(Stored entries)
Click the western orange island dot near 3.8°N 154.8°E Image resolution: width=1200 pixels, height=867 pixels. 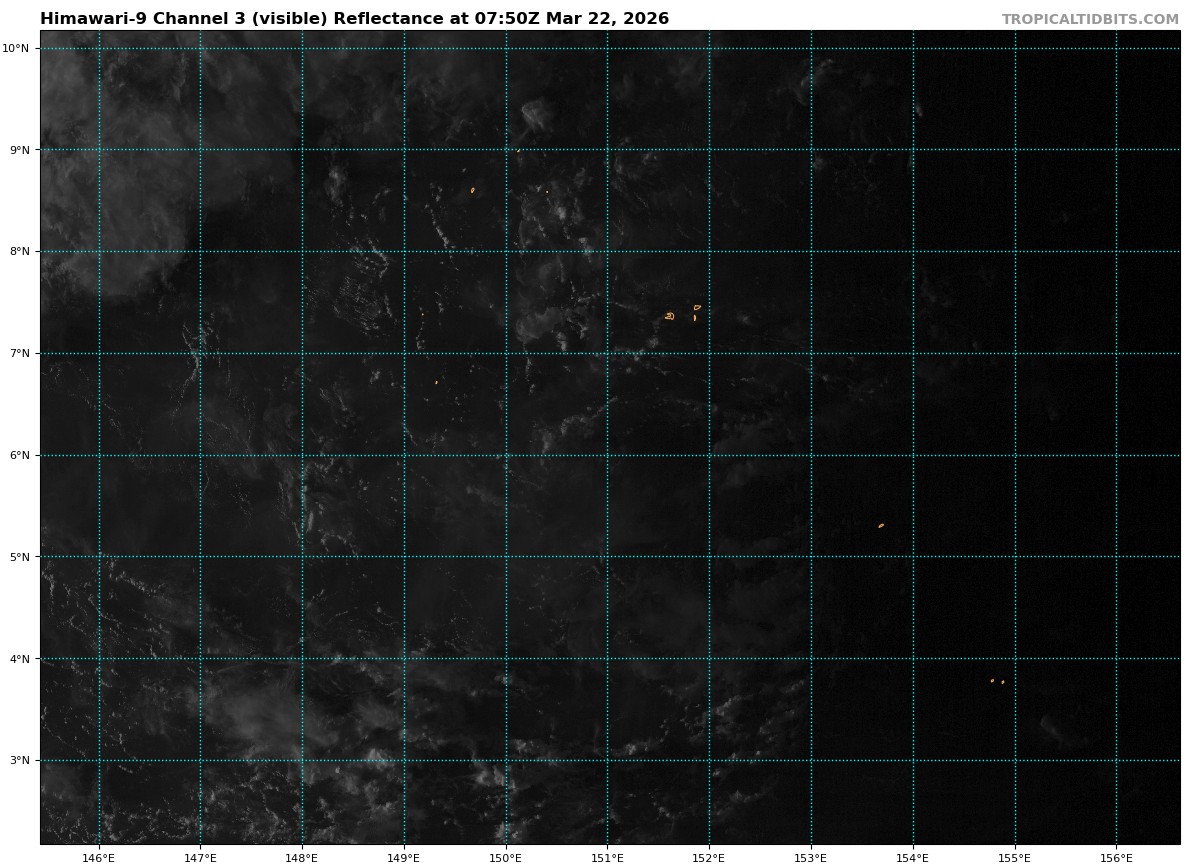(992, 681)
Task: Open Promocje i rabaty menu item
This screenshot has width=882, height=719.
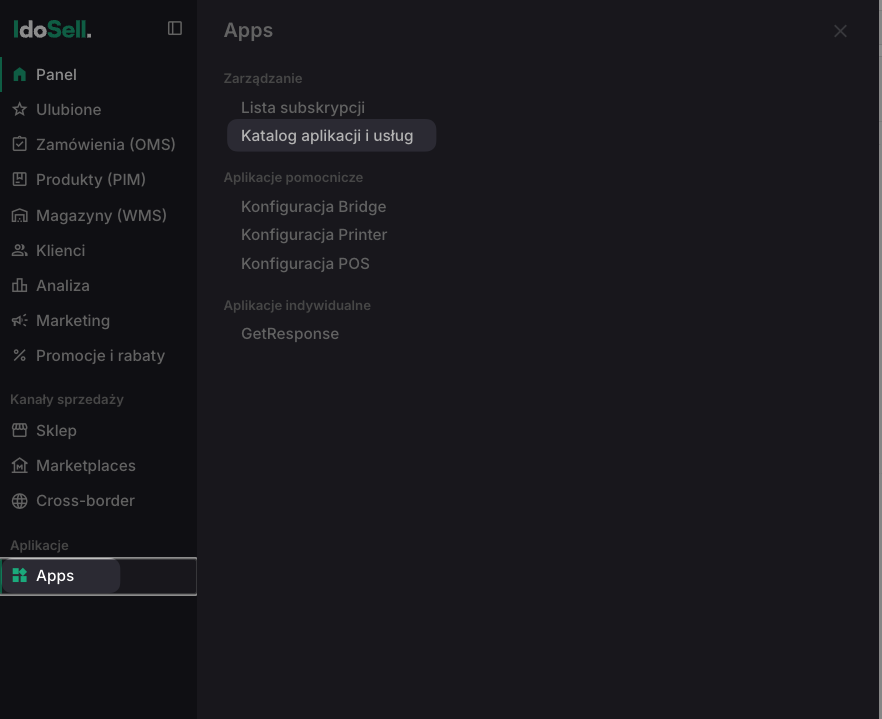Action: 98,356
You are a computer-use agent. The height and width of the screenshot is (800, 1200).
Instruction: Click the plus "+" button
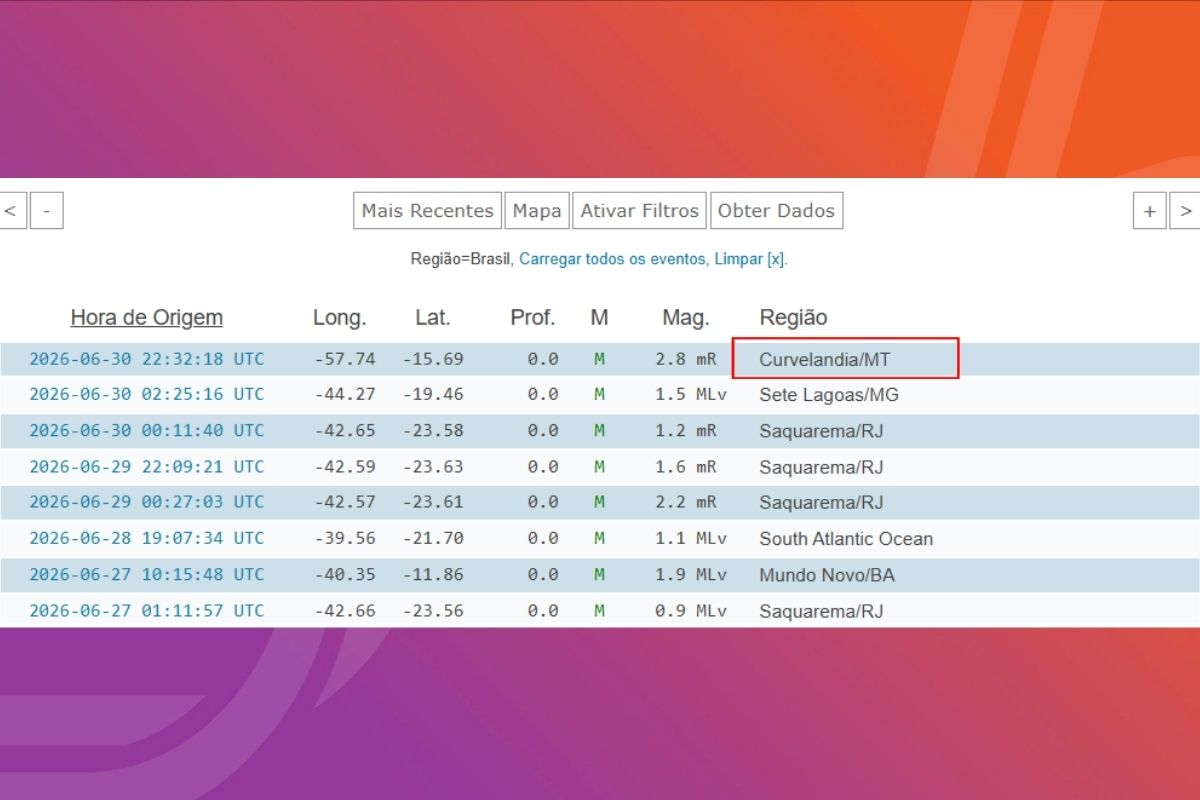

* [Prompt] Only an exact copy of the lines from the one with "Task: Open Promocje i rabaty menu item" through the last line of the data above is wanted, and no pictures.

* [Your solution]
Task: Open Promocje i rabaty menu item
This screenshot has width=882, height=719.
Action: 98,356
You are a computer-use agent. The height and width of the screenshot is (800, 1200).
Instruction: Click the plus "+" button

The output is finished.